## Exercise objective
In the excerpt on the Lincoln County rivalry, what share of the murders in the United States during the 1870s did the New Mexico territory account for?

## Excerpt

Early in 1877 two newcomers would challenge the hegemony of “The House” in Lincoln County in league with Chisum. With financial backing from Chisum, Alexander McSween from Scotland and John Tunstall from England set up a store, J. H. Tunstall & Co, along with a bank, in opposition to the domination of “The House.” In the modern world that would merely initiate business competition, but the frontier New Mexico territory was decidedly not the modern world. Disputes there were most often settled with the help of Samuel Colt. The territory accounted for 15 percent of the murders in the United States in the 1870s even though they had less than 3% of the population. And the fact that the Irishmen running “The House” would identify these British interlopers with the ruling class that kept their people down in Ireland only increased the likelihood the business competition would be settled with bloodshed.

Given his Irish roots and possible fluency in the Irish language, one would have expected that William Bonney would have ended up fighting for ”The House.” He nearly did, as he joined in with an outlaw group led by Jessie Evans that was allied with the Irishmen. The gang called themselves “The Boys” and it was believed that they did the rustling that continually replenished the “miracle herd.”

(Left: John Tunstall.)

## Provided records
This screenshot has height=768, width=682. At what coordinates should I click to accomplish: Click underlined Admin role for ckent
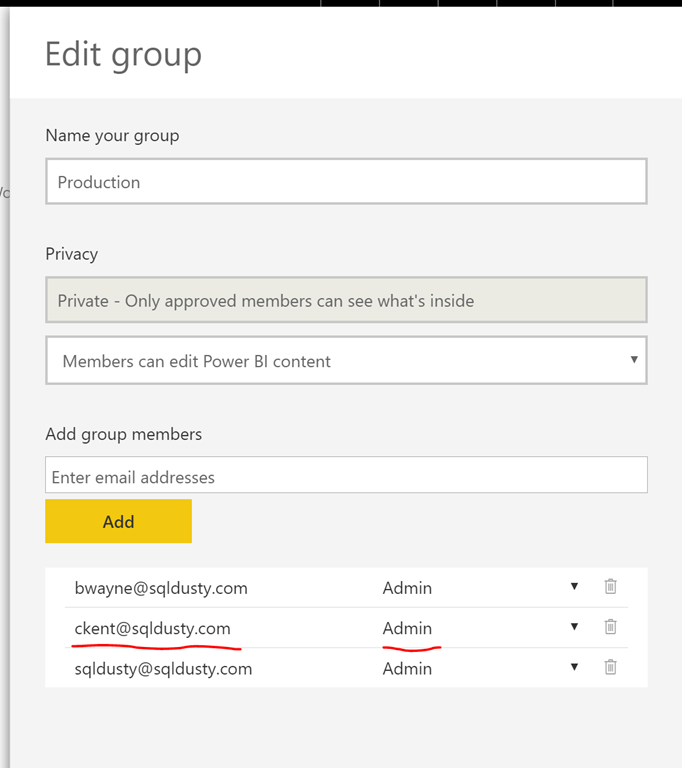click(407, 628)
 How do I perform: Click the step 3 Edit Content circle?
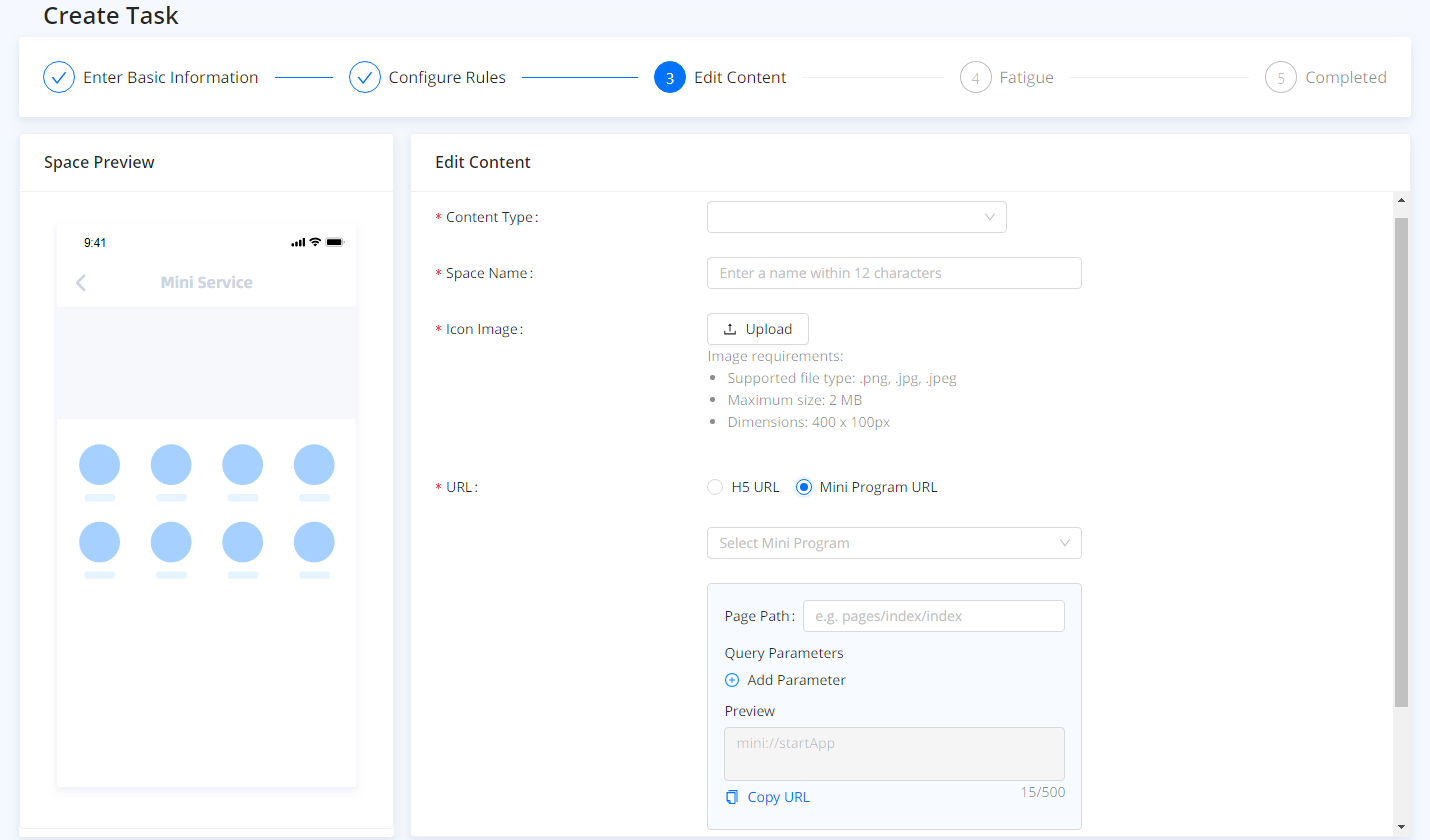[670, 77]
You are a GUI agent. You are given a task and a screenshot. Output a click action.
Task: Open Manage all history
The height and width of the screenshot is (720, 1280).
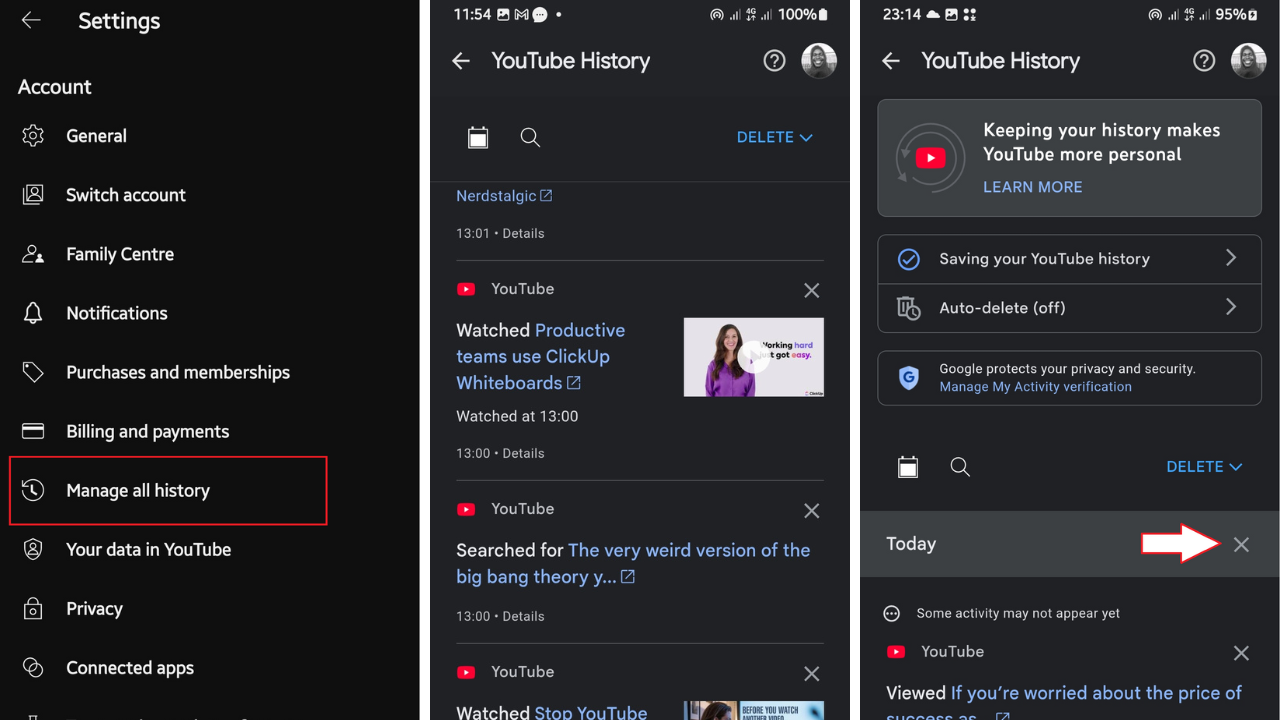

## Written response
15 percent